A New Neighbor Moves In

By Elizabeth Farnsworth Gazette Contributing Writer

I have this really troublesome neighbor. First, right after he moves in, he clears most of the trees on his land. Then he dams up the stream that runs along our shared property boundary to create a pond, with no permit from the Conservation Commission. Sure enough, the water table in my basement is rising and, during heavy rains, our street floods! I guess I shouldn’t complain so libelously in a newspaper article. But I don’t have to worry – he can’t read English, or even speak Human. He’s a beaver.

Yes, beavers (Castor canadensis) can cause short-term problems for homeowners when they start to alter the hydrology of the neighborhoods we have built near their wetland habitats. They definitely live up to their reputation as busy, eager ecosystem engineers. They defy even our most high-tech attempts to knock down their dams or install “beaver-deceivers” to circumvent them. Beyond being befuddled by their landscape modifications, perhaps we are a little intimidated at how effective their almost- human ceaseless tinkering can be. But let’s take a closer look at this amazing mammal and the ways it has shaped human history and continues to help boost the biodiversity of all sorts of other creatures.

Weighing in at 30 to 80 pounds, beavers are North America’s largest rodents. They provided pelts, medicine and food to Native American populations long before colonists settled the Pioneer Valley. Colonial commerce ramped up considerably when beaver pelts—which are warm and rich in oils and ingredients for perfumes—became a prized export commodity for shipping to Europe; many early New England outposts were settled near areas where beavers could be profitably harvested. This trade decimated beaver populations during the 17th and 18th centuries, extirpating them completely from Massachusetts and Connecticut. In the decades since the 1950s, when beavers were reintroduced, their populations have rebounded, particularly since forested habitats have expanded and their natural predators, especially gray wolves, have declined. The beaver is another testament to the resilience of species when given a chance to recover.

As you read this article over coffee, beavers are out there munching a breakfast of birch, alder, ash trees and willows, though the bark and twigs of just about any tree species will do in a pinch, and water lilies and pondweeds supplement the menu. Two to five kits, born in late May after about 100 days’ gestation, are scrambling about the lodge, learning which vegetation is especially tasty; they’ll stay in the family unit for two years. Two-year-olds, newly kicked out of the colony, are scoping out new territories and lifelong mates about this time of year. Throughout the day, adults will be assiduously adding mud and twigs to shore up dams and the lodge. Beavers are best observed at dusk; I once watched an exuberant kit disrupt a romantic pas de deux between mother and father at Paradise Pond at Smith College during a picnic dinner in July.

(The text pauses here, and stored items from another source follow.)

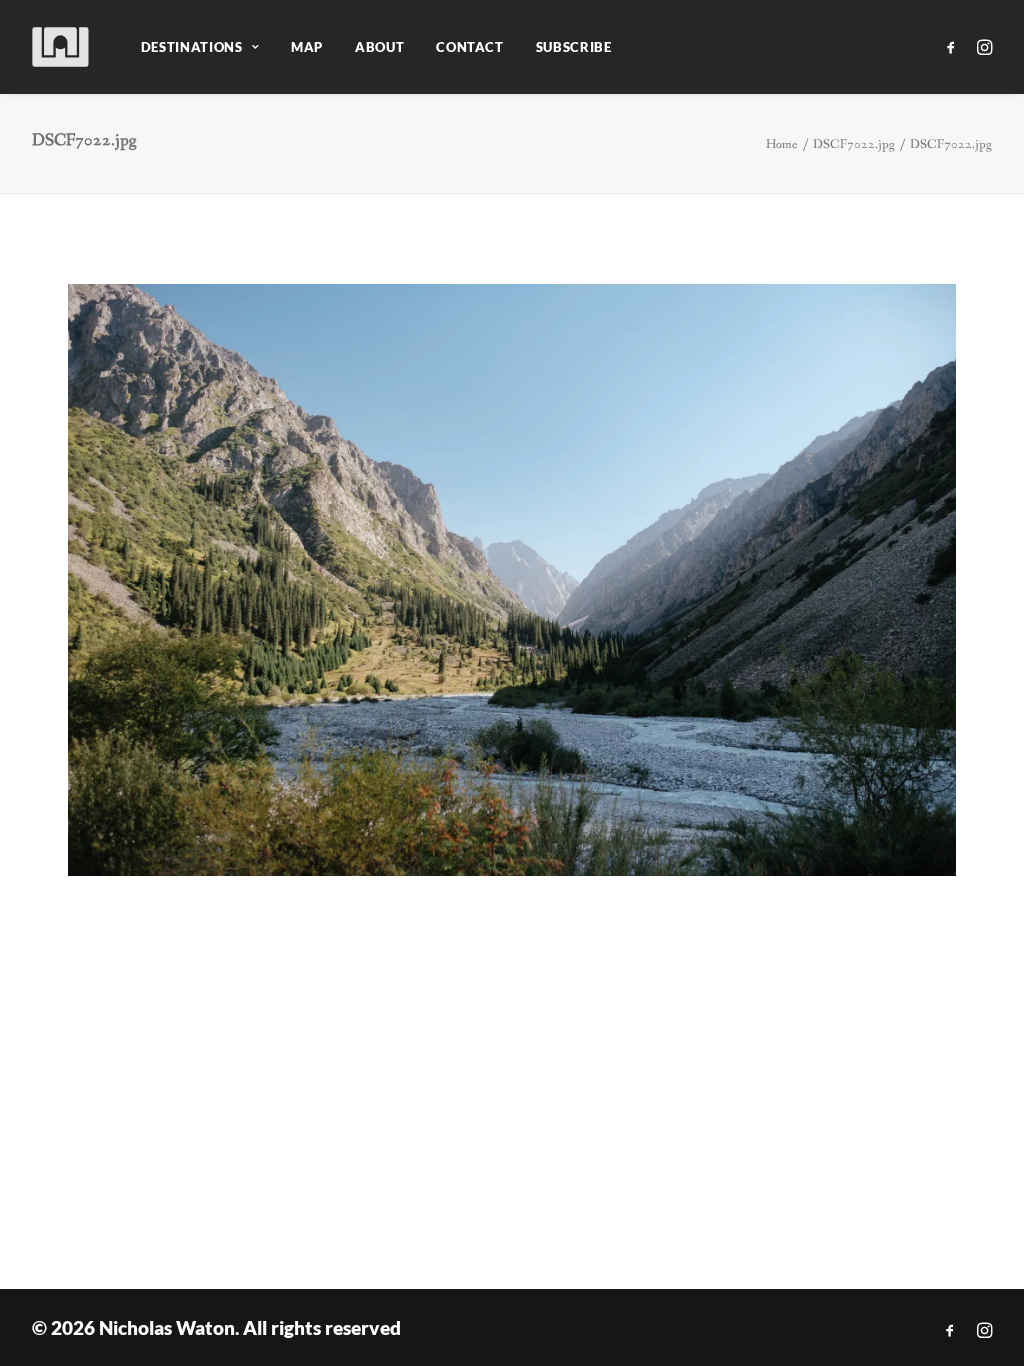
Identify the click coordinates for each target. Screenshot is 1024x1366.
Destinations (192, 47)
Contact (470, 47)
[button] (954, 47)
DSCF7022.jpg (854, 144)
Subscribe (574, 47)
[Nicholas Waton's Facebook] (950, 1330)
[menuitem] (200, 47)
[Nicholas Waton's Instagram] (984, 1330)
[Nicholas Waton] (61, 47)
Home (782, 144)
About (379, 47)
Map (307, 47)
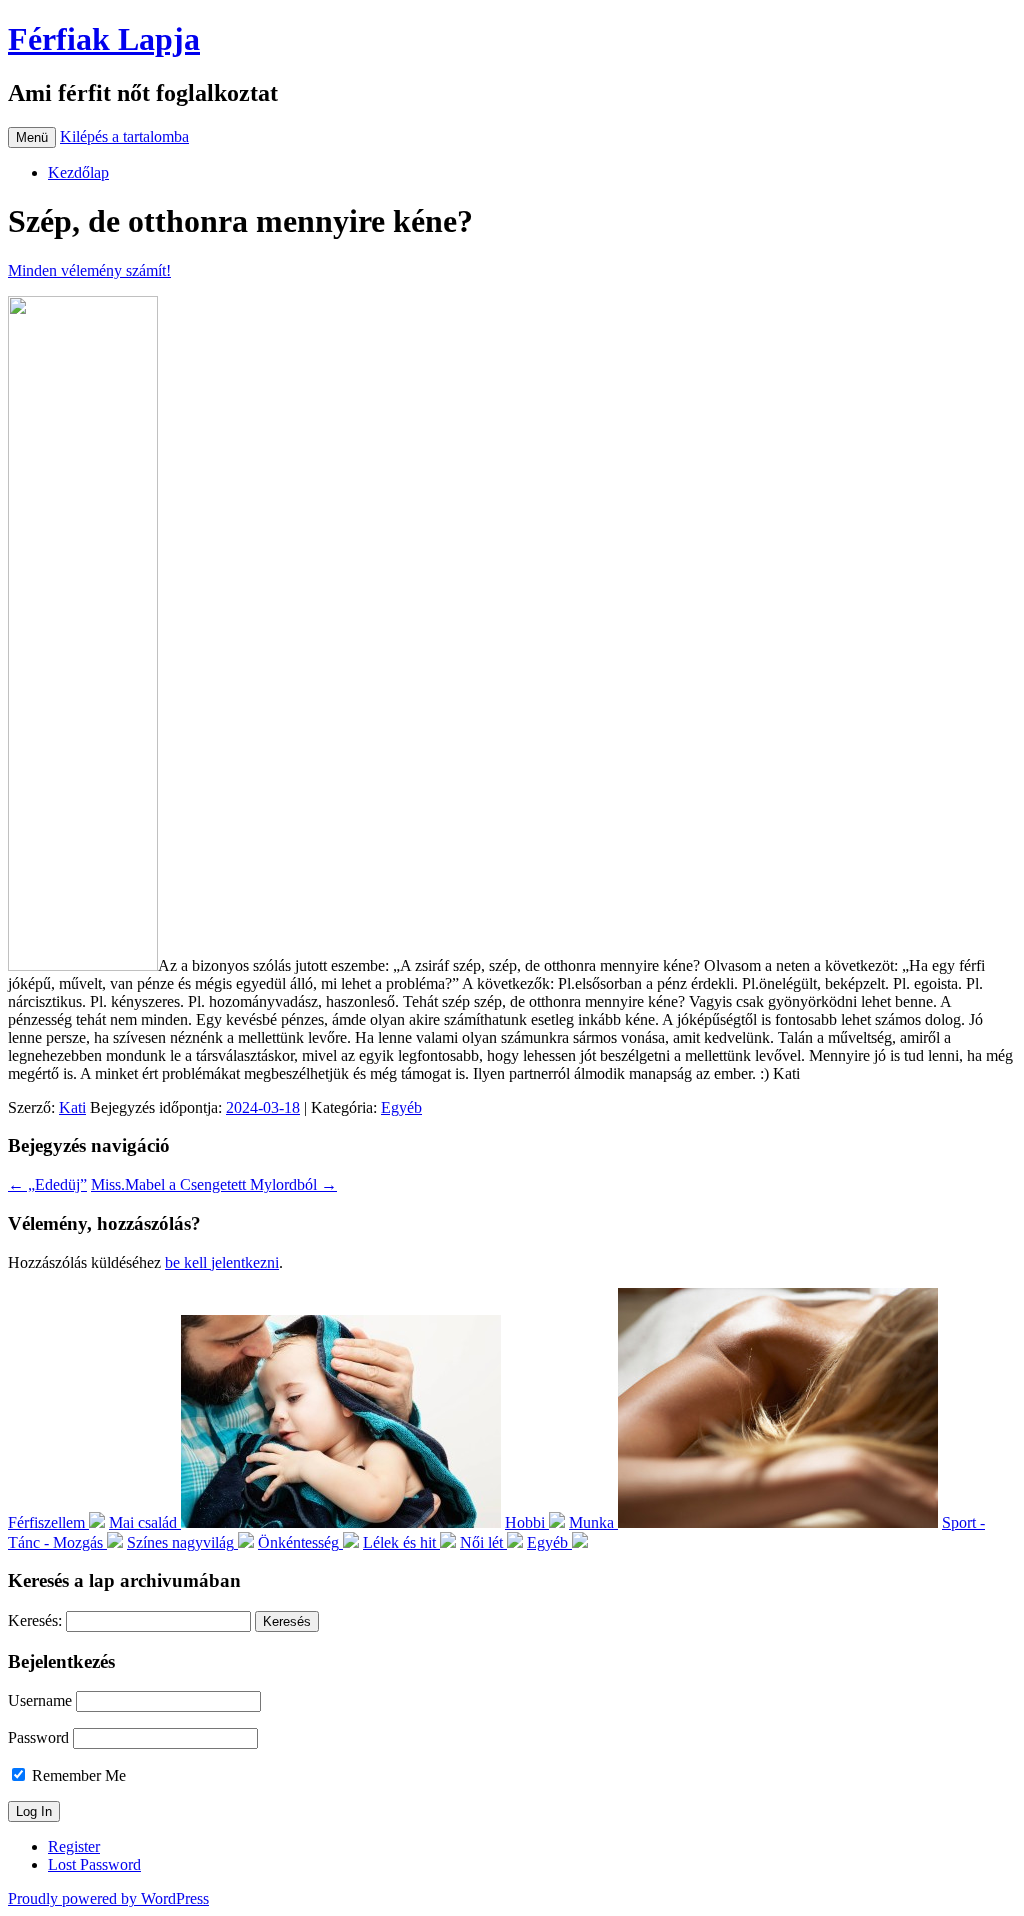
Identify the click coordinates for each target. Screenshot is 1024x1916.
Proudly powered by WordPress (108, 1898)
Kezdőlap (78, 172)
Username (40, 1700)
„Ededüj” (47, 1184)
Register (74, 1846)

But what good do beavers do? Studies by Robert McMaster of Holyoke Community College demonstrate that beavers increase the diversity of wetland plant species in the ponds they create. A colony will persist for several years, creating an essentially aquatic habitat rich with submersed and shoreline plants.

 

Foraging beavers typically create a buffer of 150 feet around a waterway. This buffer area provides habitat and travel corridors for turtles, frogs and salamanders and breeding areas for crayfish. The still waters of beaver ponds support many insects—such as mayflies and dragonflies—that are important to predators such as bats and birds. Although beaver dams can impede migration of some fish such as salmon, juveniles of other fish species benefit from the shelter of coarse woody debris and zooplankton thriving in the highly productive waters. Wetland edges also attract many mammals, including moose, deer and otters.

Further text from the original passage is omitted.